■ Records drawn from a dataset
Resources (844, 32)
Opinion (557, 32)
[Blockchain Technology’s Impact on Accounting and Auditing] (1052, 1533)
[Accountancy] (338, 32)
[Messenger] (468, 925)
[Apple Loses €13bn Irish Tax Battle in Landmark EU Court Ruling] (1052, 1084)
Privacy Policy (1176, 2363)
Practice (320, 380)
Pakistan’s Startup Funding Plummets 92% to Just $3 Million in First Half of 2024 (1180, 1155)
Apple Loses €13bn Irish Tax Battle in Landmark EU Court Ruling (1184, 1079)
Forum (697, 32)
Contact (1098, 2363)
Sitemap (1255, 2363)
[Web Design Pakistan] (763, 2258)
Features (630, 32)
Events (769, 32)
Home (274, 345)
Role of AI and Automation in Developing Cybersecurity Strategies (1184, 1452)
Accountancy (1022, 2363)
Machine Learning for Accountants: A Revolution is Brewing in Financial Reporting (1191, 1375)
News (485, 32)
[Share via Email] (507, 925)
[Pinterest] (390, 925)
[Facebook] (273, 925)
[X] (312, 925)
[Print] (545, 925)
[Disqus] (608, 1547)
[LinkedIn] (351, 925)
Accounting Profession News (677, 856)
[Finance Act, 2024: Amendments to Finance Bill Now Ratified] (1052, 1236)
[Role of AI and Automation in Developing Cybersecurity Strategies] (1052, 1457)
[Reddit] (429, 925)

■ WHAT IS REQUIRED
The lines running from the start of the data through the one that contains "Practice (320, 380)" should be reproduced exactly, and only those.

■ PROBLEM SOLUTION
Resources (844, 32)
Opinion (557, 32)
[Blockchain Technology’s Impact on Accounting and Auditing] (1052, 1533)
[Accountancy] (338, 32)
[Messenger] (468, 925)
[Apple Loses €13bn Irish Tax Battle in Landmark EU Court Ruling] (1052, 1084)
Privacy Policy (1176, 2363)
Practice (320, 380)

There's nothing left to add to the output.